What stops the movie from being as rewarding or effective as it could be is the curious motivations behind Borgman’s activities and those of his associates. With writer/director van Warmerdam appearing unsure of which side of the coin he wants to come down on – are they angels or demons? – the resulting uncertainty is reflected in the tone and the imagery of the movie. There’s a repeated visual reference to Henry Fuseli’s The Nightmare, where an incubus sits atop a sleeping woman (several times Borgman is seen astride Marina while she sleeps), but there’s also a scar on Borgman’s back that may represent the absence of wings. This causes a fair degree of confusion about the character’s motives and his reasons for choosing the van Schenkels as his targets (at first it seems as if they’ve been chosen at random but as the movie continues it seems more appropriate to think of them as having been picked out deliberately). It also leads to an unsatisfactory conclusion that is as puzzling as it is abrupt.

With the movie proving inconsistent – even though it’s absorbing at the same time – it’s left to the cast to help maintain any semblance of continuity. Bijvoet is mesmerising as the title character, his remote gaze and dispassionate regard for the people around him so exactingly portrayed it makes his performance completely unnerving; you just never know what he’s thinking. There’s a degree of urbanity about him that’s contrasted by his manipulative behaviour, but Bijvoet handles the various differences in the character of Borgman with ease. As the troubled, frustrated Marina, Minis is equally as good, and equally as mesmerising as Bijvoet, and she helps ground the more elaborate, metaphysical aspects of the script. Alas, Perceval isn’t given enough leeway to make Richard anything more than a bully and a probable victim of Borgman’s scheme to see the pair fall into his trap. With the remaining characters used to widen the narrative, but often to very little effect, the movie remains essentially a two-hander.
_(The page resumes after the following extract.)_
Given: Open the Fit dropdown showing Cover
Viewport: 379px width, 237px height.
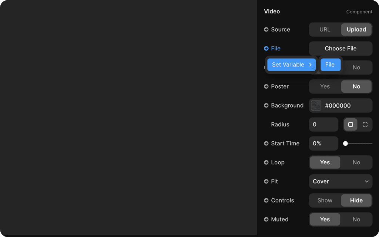Looking at the screenshot, I should (341, 181).
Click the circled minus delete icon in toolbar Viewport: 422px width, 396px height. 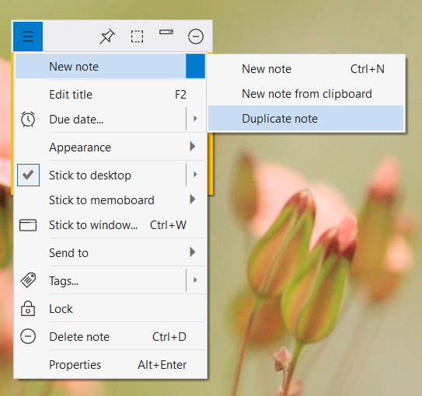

But again, Borgman is consistently absorbing and intriguing, and van Warmerdam works hard to stop the movie from becoming too abstruse, creating a tone that combines mystery, very dark humour, and psychological suspense to impressive effect. He’s aided by Tom Erisman’s clinical photography and Job ter Burg’s ascetic editing style, each adding to the somewhat distant effect used by van Warmerdam to highlight the dysfunction of the characters and their actions. There’s also some clever lighting effects used when necessary, and the score by Vincent van Warmerdam is cleverly suited and adapted to the material’s even pace and disturbing moments.

Rating: 6/10 – with the resolution of its central mystery proving so unsatisfying, Borgman wastes a lot of time setting things up only to forget to follow through; Bijvoet and Minis make for superb protagonists but can’t prop up van Warmerdam’s unwieldy script enough to save it completely.